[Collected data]
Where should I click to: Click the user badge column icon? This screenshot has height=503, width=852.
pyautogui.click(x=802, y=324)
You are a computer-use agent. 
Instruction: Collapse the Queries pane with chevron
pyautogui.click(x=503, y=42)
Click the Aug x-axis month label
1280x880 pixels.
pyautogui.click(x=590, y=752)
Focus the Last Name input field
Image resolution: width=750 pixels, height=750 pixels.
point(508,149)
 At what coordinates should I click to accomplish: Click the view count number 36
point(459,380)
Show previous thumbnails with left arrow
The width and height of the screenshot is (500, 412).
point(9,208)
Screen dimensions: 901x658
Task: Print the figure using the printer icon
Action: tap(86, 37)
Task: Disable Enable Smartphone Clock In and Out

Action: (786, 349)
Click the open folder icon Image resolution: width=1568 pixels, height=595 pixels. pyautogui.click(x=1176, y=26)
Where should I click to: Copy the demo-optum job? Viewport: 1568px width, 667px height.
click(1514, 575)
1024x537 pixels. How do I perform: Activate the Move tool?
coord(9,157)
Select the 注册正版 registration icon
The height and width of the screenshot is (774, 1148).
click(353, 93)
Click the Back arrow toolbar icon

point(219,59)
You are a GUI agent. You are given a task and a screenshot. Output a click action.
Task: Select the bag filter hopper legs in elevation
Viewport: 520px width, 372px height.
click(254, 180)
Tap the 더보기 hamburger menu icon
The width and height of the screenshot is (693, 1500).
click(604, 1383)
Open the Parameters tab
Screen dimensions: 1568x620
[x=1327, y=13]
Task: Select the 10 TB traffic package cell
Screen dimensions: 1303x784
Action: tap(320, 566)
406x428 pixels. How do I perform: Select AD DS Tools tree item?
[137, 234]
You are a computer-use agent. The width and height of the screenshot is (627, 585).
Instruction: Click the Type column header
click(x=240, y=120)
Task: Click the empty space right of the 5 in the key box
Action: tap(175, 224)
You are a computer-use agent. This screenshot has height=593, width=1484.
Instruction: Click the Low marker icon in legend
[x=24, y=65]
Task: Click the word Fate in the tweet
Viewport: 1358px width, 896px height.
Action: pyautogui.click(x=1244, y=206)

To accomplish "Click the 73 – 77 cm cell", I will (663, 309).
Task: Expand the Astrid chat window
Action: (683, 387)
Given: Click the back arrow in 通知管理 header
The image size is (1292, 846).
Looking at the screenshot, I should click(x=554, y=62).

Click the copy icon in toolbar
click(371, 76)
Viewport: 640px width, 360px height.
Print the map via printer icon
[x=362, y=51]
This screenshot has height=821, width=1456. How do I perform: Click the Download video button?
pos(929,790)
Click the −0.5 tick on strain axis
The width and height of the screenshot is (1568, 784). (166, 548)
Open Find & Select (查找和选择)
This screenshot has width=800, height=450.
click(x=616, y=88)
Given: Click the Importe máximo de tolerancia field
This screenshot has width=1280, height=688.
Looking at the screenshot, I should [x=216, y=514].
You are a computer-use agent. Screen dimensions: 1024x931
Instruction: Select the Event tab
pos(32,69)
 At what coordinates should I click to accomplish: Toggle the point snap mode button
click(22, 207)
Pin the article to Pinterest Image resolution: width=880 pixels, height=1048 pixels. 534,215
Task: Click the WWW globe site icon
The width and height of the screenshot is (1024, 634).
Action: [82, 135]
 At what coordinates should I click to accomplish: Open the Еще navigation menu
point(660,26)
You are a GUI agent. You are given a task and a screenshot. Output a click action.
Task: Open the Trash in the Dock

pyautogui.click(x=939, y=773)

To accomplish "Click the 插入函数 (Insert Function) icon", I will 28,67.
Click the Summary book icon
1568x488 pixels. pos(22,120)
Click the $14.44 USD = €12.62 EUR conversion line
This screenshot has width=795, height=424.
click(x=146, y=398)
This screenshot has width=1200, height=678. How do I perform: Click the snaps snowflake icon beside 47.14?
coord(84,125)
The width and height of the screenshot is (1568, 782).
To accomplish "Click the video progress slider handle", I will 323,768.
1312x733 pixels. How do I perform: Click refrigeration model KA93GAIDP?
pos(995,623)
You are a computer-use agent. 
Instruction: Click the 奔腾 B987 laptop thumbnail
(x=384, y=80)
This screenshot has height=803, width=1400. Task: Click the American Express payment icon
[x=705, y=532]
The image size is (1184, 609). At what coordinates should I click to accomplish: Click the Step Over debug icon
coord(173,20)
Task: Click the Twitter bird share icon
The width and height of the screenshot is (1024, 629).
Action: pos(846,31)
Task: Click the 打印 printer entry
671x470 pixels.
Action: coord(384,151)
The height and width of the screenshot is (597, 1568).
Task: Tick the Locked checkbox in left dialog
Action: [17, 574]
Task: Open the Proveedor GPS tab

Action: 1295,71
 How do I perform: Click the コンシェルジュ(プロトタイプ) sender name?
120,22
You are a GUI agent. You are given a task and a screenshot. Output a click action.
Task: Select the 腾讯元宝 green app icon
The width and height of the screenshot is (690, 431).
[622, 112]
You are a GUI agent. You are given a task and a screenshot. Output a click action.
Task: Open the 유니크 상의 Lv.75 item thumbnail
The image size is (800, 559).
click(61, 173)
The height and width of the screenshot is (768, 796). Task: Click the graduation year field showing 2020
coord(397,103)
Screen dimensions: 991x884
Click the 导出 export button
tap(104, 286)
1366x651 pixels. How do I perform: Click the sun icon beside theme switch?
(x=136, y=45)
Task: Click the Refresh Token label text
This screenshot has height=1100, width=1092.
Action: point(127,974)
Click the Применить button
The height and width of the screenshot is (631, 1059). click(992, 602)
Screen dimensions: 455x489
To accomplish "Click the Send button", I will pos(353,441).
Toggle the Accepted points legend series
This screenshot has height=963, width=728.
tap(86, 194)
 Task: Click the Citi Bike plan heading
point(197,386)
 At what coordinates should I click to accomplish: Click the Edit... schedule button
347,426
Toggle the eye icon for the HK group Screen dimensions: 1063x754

§ **Activity**
Copy all the data. Match it exactly.

§ **Response to the exercise**
Where should I click to: Click the user badge column icon? This screenshot has height=503, width=852.
pyautogui.click(x=802, y=324)
You are a computer-use agent. 
Instruction: Collapse the Queries pane with chevron
pyautogui.click(x=503, y=42)
Click the Aug x-axis month label
1280x880 pixels.
pyautogui.click(x=590, y=752)
Focus the Last Name input field
Image resolution: width=750 pixels, height=750 pixels.
point(508,149)
 At what coordinates should I click to accomplish: Click the view count number 36
point(459,380)
Show previous thumbnails with left arrow
The width and height of the screenshot is (500, 412).
point(9,208)
Screen dimensions: 901x658
Task: Print the figure using the printer icon
Action: tap(86, 37)
Task: Disable Enable Smartphone Clock In and Out

Action: (786, 349)
Click the open folder icon Image resolution: width=1568 pixels, height=595 pixels. pyautogui.click(x=1176, y=26)
Where should I click to: Copy the demo-optum job? Viewport: 1568px width, 667px height.
click(1514, 575)
1024x537 pixels. How do I perform: Activate the Move tool?
coord(9,157)
Select the 注册正版 registration icon
The height and width of the screenshot is (774, 1148).
click(353, 93)
Click the Back arrow toolbar icon

point(219,59)
You are a GUI agent. You are given a task and a screenshot. Output a click action.
Task: Select the bag filter hopper legs in elevation
Viewport: 520px width, 372px height.
click(254, 180)
Tap the 더보기 hamburger menu icon
The width and height of the screenshot is (693, 1500).
click(604, 1383)
Open the Parameters tab
Screen dimensions: 1568x620
[x=1327, y=13]
Task: Select the 10 TB traffic package cell
Screen dimensions: 1303x784
Action: tap(320, 566)
406x428 pixels. How do I perform: Select AD DS Tools tree item?
[137, 234]
You are a computer-use agent. The width and height of the screenshot is (627, 585).
Instruction: Click the Type column header
click(x=240, y=120)
Task: Click the empty space right of the 5 in the key box
Action: tap(175, 224)
You are a computer-use agent. This screenshot has height=593, width=1484.
Instruction: Click the Low marker icon in legend
[x=24, y=65]
Task: Click the word Fate in the tweet
Viewport: 1358px width, 896px height.
Action: pyautogui.click(x=1244, y=206)

To accomplish "Click the 73 – 77 cm cell", I will (663, 309).
Task: Expand the Astrid chat window
Action: (683, 387)
Given: Click the back arrow in 通知管理 header
The image size is (1292, 846).
Looking at the screenshot, I should click(x=554, y=62).

Click the copy icon in toolbar
click(371, 76)
Viewport: 640px width, 360px height.
Print the map via printer icon
[x=362, y=51]
This screenshot has height=821, width=1456. How do I perform: Click the Download video button?
pos(929,790)
Click the −0.5 tick on strain axis
The width and height of the screenshot is (1568, 784). (166, 548)
Open Find & Select (查找和选择)
This screenshot has width=800, height=450.
click(x=616, y=88)
Given: Click the Importe máximo de tolerancia field
This screenshot has width=1280, height=688.
Looking at the screenshot, I should [x=216, y=514].
You are a computer-use agent. Screen dimensions: 1024x931
Instruction: Select the Event tab
pos(32,69)
 At what coordinates should I click to accomplish: Toggle the point snap mode button
click(22, 207)
Pin the article to Pinterest Image resolution: width=880 pixels, height=1048 pixels. 534,215
Task: Click the WWW globe site icon
The width and height of the screenshot is (1024, 634).
Action: [82, 135]
 At what coordinates should I click to accomplish: Open the Еще navigation menu
point(660,26)
You are a GUI agent. You are given a task and a screenshot. Output a click action.
Task: Open the Trash in the Dock

pyautogui.click(x=939, y=773)

To accomplish "Click the 插入函数 (Insert Function) icon", I will 28,67.
Click the Summary book icon
1568x488 pixels. pos(22,120)
Click the $14.44 USD = €12.62 EUR conversion line
This screenshot has width=795, height=424.
click(x=146, y=398)
This screenshot has width=1200, height=678. How do I perform: Click the snaps snowflake icon beside 47.14?
coord(84,125)
The width and height of the screenshot is (1568, 782).
To accomplish "Click the video progress slider handle", I will 323,768.
1312x733 pixels. How do I perform: Click refrigeration model KA93GAIDP?
pos(995,623)
You are a computer-use agent. 
Instruction: Click the 奔腾 B987 laptop thumbnail
(x=384, y=80)
This screenshot has height=803, width=1400. Task: Click the American Express payment icon
[x=705, y=532]
The image size is (1184, 609). At what coordinates should I click to accomplish: Click the Step Over debug icon
coord(173,20)
Task: Click the Twitter bird share icon
The width and height of the screenshot is (1024, 629).
Action: pos(846,31)
Task: Click the 打印 printer entry
671x470 pixels.
Action: coord(384,151)
The height and width of the screenshot is (597, 1568).
Task: Tick the Locked checkbox in left dialog
Action: [17, 574]
Task: Open the Proveedor GPS tab

Action: 1295,71
 How do I perform: Click the コンシェルジュ(プロトタイプ) sender name?
120,22
You are a GUI agent. You are given a task and a screenshot. Output a click action.
Task: Select the 腾讯元宝 green app icon
The width and height of the screenshot is (690, 431).
[622, 112]
You are a GUI agent. You are given a task and a screenshot. Output a click action.
Task: Open the 유니크 상의 Lv.75 item thumbnail
The image size is (800, 559).
click(61, 173)
The height and width of the screenshot is (768, 796). Task: Click the graduation year field showing 2020
coord(397,103)
Screen dimensions: 991x884
Click the 导出 export button
tap(104, 286)
1366x651 pixels. How do I perform: Click the sun icon beside theme switch?
(x=136, y=45)
Task: Click the Refresh Token label text
This screenshot has height=1100, width=1092.
Action: point(127,974)
Click the Применить button
The height and width of the screenshot is (631, 1059). click(992, 602)
Screen dimensions: 455x489
To accomplish "Click the Send button", I will pos(353,441).
Toggle the Accepted points legend series
This screenshot has height=963, width=728.
tap(86, 194)
 Task: Click the Citi Bike plan heading
point(197,386)
 At what coordinates should I click to accomplish: Click the Edit... schedule button
347,426
Toggle the eye icon for the HK group Screen dimensions: 1063x754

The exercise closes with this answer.